When agents move money, the threat surface widens. An LLM that can authorize a charge can also be coerced (via prompt injection, jailbreak, or compromised upstream model) into authorizing a fraudulent one. The toolkit's job is to make those attacks mechanically harder to execute, not just hope the model never gets confused.
This page enumerates every threat we have explicitly thought about, with the specific mitigation in code. Inspired by STRIDE + the OWASP LLM Top 10. The four operator rows below (T15-T18) apply to a sociedad-IA, the umbrella nickname for the Sociedad Automatizada (art. 14 of the Anteproyecto de Ley General de Sociedades, not yet law). Three statuses:
Mitigated by toolkit, code in @ar-agents/* eliminates or substantially raises the bar for the attack. Host is responsible, the toolkit gives you the primitives but you have to wire them correctly (e.g., using HSM/KMS for cert storage). Out of scope: the attack lives outside the boundary the toolkit can reasonably defend.
T1Mitigated by toolkit
LLM agent retries a tool call after a network blip, double-charges the customer.
MITIGATIONDeterministic SHA-256 idempotency keys derived from input parameters in 4 mutating tools (create_payment, create_subscription, create_payment_preference, refund_payment). Same inputs → same key → MP server-side dedupes.
T2Mitigated by toolkit
Compromised LLM (jailbreak / prompt injection) authorizes a refund, cancellation, or card deletion the user didn't consent to.

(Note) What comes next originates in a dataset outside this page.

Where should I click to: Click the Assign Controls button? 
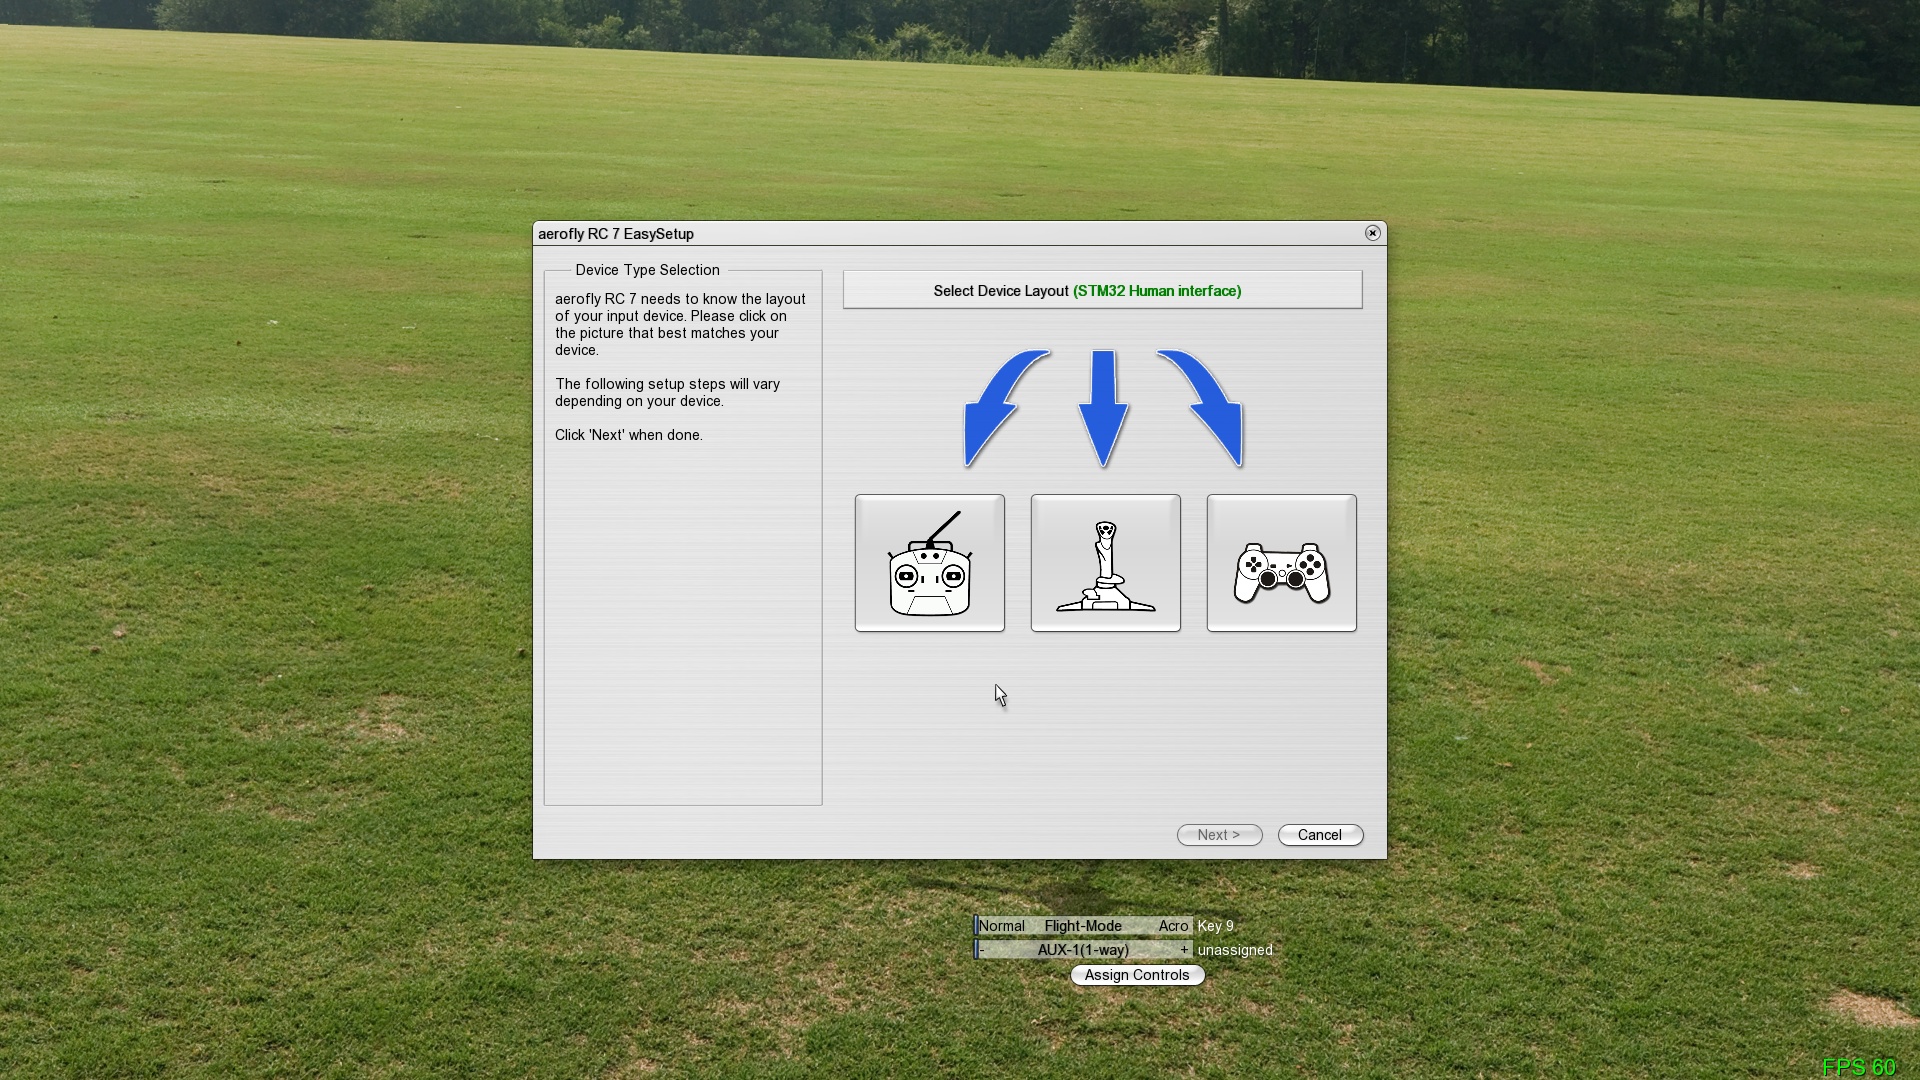point(1137,975)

MITIGATION8 irreversible tools (refund_payment, cancel_subscription, cancel_payment_preference, pause_subscription, delete_customer_card, cancel_qr_dynamic, delete_pos, revoke_marketplace_token) require a `requireConfirmation` callback. Tool execution blocks until the host confirms via UI / Slack / email. Programmatic gate, not LLM instruction.
T3Mitigated by toolkit
Webhook spoofing, attacker crafts fake MP webhooks to mark fake payments as completed.
MITIGATIONverifyWebhookSignature() does HMAC-SHA256 over (id, request-id, ts) with the shared secret. Constant-time comparison defangs timing attacks. 5-minute replay-tolerance window rejects old signed payloads.
T4Mitigated by toolkit
Webhook replay, attacker re-plays a legitimately-signed webhook to trigger duplicate downstream actions.
MITIGATIONWebhookDedup helper short-circuits duplicate webhook IDs server-side. Configurable TTL window (default 24h). Persisted via the same KV adapter the rest of the toolkit uses.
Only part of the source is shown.